All that changed on June 17, 2021. That’s the day President Joe Biden signed the Juneteenth National Independence Day Act into law. It was a good idea. I get why he did it.

But am I happy about it? Well, it’s complicated.

The problem is not that more people know about Juneteenth. I’m fine with that. The problem is that Juneteenth now risks becoming a substitute for understanding Black history.

Before 2021, most white Americans had never heard of the holiday. (Hell, many Black folks hadn’t either.) Today, anyone can attend a festival, buy a T-shirt, post a quote about freedom, and walk away feeling historically informed. That creates a sense of racial progress that exceeds the progress that has actually been made.

Awareness becomes confused with engagement. Recognition becomes mistaken for reckoning. In that sense, Juneteenth may have made many Americans feel closer to Black history without requiring them to wrestle with its ongoing consequences.

Let me, as folks in the South say, put it where the goats can get it. Learning that a holiday exists is not the same thing as understanding why it exists. This brings me to the uncomfortable part.

America did not elevate Juneteenth because it developed a deeper understanding of Black history. It elevated Juneteenth because those in power wanted a way to acknowledge that history without being burdened by it.

Think about the timing. Juneteenth became a federal holiday in 2021, just as America was entering a full-blown fight over Black history. Politicians were denouncing critical race theory. States were restricting how race could be discussed in classrooms. School boards were battling over books. Yet amid all that resistance, America found broad agreement on one thing. We should celebrate Juneteenth.

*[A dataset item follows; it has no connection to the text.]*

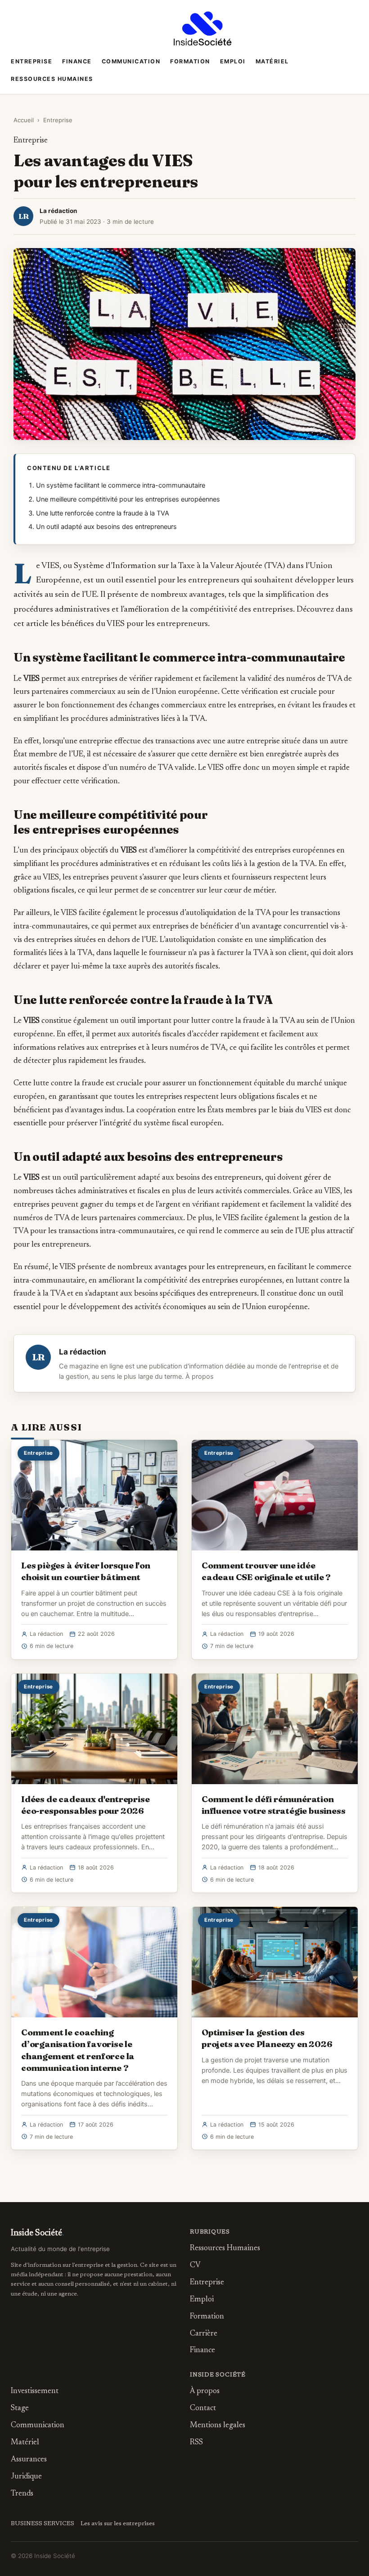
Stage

That should strike us as odd. The country could not agree on how to discuss slavery’s legacy, but it could agree on taking a day off to commemorate it.

That suggests Juneteenth offered something many Americans wanted: recognition without responsibility. A way to acknowledge the past without feeling obligated to confront its present-day consequences.

Look. Maybe I’m wrong.

Maybe making Juneteenth a federal holiday has produced a deeper understanding of Black history with our white brothers and sisters. Maybe millions of Americans who never knew the story of Galveston now do, and that is a good thing.

But I cannot shake the feeling that something was lost when a distinctly Black remembrance became a national celebration.

Juneteenth asks white Americans to confront the uncomfortable fact. Freedom arrived late. Justice arrived late. Equality arrived late. In fact, for many Black Americans, all three are still arriving.

Today, the holiday often serves a different purpose. It allows people to celebrate freedom without wrestling with the ways freedom has continued to be delayed, denied, and, when it comes, unevenly distributed.

That is why the greatest threat to Juneteenth may not be commercialization. It may be closure. Once a nation turns a memory into a holiday, it becomes tempting to treat the underlying problem as solved.

Juneteenth should be a reminder that the work is unfinished. Instead, I worry it has become evidence, at least for some Americans, that the work has already been done.